## [WORK INSTRUCTIONS]
Could you reproduce the lines below from the one with "This screenshot has width=1438, height=840." through the one with "Click the Happenee logo"? Keep both ends and add nothing.

---------- RECORDS SUPPLIED ----------

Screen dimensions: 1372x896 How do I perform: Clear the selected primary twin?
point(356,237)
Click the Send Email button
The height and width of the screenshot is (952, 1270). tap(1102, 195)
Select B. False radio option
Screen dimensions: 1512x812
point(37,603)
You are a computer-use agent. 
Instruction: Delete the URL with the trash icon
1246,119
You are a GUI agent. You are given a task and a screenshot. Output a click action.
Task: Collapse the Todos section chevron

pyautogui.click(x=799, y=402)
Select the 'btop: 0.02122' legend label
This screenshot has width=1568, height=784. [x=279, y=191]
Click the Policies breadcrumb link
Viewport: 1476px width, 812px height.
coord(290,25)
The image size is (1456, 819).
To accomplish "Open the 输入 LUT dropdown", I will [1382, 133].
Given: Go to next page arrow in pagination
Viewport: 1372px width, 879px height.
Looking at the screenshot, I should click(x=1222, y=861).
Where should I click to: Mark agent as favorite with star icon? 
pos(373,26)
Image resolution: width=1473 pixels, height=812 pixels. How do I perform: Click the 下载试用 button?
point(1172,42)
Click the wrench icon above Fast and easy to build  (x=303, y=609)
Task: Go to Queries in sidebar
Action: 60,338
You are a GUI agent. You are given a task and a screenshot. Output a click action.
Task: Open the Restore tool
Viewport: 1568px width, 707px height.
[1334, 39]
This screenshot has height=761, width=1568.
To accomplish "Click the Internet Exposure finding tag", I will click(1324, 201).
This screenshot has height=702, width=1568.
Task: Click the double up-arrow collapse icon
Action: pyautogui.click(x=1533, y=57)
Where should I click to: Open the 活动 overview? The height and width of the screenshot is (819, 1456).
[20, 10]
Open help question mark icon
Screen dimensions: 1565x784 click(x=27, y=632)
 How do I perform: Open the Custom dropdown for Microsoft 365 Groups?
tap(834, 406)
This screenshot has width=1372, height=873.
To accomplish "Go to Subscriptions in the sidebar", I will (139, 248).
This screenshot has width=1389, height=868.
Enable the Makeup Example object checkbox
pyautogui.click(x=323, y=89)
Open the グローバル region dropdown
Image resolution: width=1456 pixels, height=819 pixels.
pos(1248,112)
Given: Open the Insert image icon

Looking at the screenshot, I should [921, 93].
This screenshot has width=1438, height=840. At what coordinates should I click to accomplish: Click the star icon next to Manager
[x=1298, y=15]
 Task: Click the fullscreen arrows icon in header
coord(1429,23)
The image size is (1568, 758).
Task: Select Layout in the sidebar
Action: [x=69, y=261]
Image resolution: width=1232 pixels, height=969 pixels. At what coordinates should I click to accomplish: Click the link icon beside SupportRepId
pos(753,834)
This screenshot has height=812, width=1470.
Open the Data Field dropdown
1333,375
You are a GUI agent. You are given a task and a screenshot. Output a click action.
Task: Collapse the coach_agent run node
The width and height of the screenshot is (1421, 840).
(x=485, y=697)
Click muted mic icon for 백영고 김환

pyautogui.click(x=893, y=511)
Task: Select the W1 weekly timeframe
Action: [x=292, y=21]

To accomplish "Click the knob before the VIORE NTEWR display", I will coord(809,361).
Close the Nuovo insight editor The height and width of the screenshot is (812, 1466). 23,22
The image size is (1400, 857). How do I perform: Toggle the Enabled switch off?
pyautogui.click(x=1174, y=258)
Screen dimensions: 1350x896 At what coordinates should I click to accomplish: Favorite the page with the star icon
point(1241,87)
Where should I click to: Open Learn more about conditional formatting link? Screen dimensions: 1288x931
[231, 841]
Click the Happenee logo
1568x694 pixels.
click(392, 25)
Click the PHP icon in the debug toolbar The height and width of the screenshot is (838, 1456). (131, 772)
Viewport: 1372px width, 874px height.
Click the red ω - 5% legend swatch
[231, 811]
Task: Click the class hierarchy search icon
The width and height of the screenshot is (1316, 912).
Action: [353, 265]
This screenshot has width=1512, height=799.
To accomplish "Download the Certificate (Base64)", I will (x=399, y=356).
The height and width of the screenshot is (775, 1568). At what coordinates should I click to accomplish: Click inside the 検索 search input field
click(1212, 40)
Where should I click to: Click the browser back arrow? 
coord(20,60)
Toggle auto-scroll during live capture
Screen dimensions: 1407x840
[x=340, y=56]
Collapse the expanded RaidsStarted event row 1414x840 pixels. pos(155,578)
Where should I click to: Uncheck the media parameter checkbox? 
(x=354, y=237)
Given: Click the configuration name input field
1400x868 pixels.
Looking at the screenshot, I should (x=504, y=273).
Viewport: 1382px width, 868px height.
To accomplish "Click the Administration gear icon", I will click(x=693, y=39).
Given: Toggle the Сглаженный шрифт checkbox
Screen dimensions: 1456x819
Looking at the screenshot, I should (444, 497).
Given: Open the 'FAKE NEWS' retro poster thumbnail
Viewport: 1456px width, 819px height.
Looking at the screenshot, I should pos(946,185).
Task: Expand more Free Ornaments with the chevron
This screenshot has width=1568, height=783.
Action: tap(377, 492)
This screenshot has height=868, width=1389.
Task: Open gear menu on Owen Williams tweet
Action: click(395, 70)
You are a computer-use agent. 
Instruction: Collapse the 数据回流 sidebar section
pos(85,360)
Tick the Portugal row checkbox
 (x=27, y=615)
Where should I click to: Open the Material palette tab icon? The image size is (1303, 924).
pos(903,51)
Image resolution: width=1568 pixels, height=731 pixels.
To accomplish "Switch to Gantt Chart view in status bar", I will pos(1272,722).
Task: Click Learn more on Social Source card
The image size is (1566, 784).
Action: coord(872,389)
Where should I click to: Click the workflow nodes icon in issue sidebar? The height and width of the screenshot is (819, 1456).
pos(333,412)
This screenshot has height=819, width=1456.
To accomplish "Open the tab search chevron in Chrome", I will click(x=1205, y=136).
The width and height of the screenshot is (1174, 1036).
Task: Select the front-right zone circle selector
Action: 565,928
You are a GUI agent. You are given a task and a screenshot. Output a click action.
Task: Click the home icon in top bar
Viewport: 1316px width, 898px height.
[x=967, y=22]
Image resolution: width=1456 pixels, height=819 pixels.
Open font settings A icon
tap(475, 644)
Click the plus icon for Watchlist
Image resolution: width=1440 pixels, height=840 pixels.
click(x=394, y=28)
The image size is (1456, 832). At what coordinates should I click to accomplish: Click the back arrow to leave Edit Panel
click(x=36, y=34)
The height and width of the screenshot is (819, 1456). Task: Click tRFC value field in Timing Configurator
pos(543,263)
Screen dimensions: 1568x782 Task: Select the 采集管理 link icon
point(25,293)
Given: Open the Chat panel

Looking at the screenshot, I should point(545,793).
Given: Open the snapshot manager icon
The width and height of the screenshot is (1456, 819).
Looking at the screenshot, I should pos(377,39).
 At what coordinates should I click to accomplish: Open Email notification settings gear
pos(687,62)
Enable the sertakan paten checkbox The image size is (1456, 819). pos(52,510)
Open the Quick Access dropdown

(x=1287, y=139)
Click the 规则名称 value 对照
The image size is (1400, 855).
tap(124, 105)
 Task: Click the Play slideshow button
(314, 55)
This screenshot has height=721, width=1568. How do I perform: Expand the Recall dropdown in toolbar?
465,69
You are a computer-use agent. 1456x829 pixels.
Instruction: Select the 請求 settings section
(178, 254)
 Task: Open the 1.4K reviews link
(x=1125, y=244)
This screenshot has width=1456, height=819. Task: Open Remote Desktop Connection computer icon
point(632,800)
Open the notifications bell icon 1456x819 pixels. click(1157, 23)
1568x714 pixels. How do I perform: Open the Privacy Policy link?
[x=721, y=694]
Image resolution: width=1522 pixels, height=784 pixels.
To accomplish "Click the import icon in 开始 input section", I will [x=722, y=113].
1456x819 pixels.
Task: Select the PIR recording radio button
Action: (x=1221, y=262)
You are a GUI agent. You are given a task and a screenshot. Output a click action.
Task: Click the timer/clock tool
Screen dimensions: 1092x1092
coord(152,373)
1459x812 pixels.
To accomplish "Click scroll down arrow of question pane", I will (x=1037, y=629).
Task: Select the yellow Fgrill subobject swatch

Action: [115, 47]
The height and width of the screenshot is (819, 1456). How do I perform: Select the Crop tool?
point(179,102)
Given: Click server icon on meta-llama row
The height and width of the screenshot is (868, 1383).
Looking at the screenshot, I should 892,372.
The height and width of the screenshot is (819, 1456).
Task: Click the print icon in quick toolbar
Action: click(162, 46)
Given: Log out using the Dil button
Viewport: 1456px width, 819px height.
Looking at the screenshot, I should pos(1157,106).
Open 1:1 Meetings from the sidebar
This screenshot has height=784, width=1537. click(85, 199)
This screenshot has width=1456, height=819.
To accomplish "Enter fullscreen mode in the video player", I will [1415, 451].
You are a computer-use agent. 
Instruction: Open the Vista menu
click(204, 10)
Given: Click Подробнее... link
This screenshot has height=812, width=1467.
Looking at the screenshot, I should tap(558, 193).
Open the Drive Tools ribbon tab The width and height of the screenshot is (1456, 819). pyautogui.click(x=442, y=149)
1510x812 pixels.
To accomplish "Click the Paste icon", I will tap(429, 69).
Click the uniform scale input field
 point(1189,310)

----------

## [TASK ANSWER]
This screenshot has width=1438, height=840. At what coordinates should I click to accomplish: Click the star icon next to Manager
[x=1298, y=15]
 Task: Click the fullscreen arrows icon in header
coord(1429,23)
The image size is (1568, 758).
Task: Select Layout in the sidebar
Action: [x=69, y=261]
Image resolution: width=1232 pixels, height=969 pixels. At what coordinates should I click to accomplish: Click the link icon beside SupportRepId
pos(753,834)
This screenshot has height=812, width=1470.
Open the Data Field dropdown
1333,375
You are a GUI agent. You are given a task and a screenshot. Output a click action.
Task: Collapse the coach_agent run node
The width and height of the screenshot is (1421, 840).
(x=485, y=697)
Click muted mic icon for 백영고 김환

pyautogui.click(x=893, y=511)
Task: Select the W1 weekly timeframe
Action: [x=292, y=21]

To accomplish "Click the knob before the VIORE NTEWR display", I will coord(809,361).
Close the Nuovo insight editor The height and width of the screenshot is (812, 1466). 23,22
The image size is (1400, 857). How do I perform: Toggle the Enabled switch off?
pyautogui.click(x=1174, y=258)
Screen dimensions: 1350x896 At what coordinates should I click to accomplish: Favorite the page with the star icon
point(1241,87)
Where should I click to: Open Learn more about conditional formatting link? Screen dimensions: 1288x931
[231, 841]
Click the Happenee logo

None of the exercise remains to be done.